• **Exercise requirements**:
In the records below, the lines from the one containing "You are a GUI" through the last are to be reproduced exactly and alone.

[Stored data entries]
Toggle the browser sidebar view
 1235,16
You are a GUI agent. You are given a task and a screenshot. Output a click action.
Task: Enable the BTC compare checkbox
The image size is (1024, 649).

• **Solution for this problem**:
You are a GUI agent. You are given a task and a screenshot. Output a click action.
Task: Enable the BTC compare checkbox
The image size is (1024, 649).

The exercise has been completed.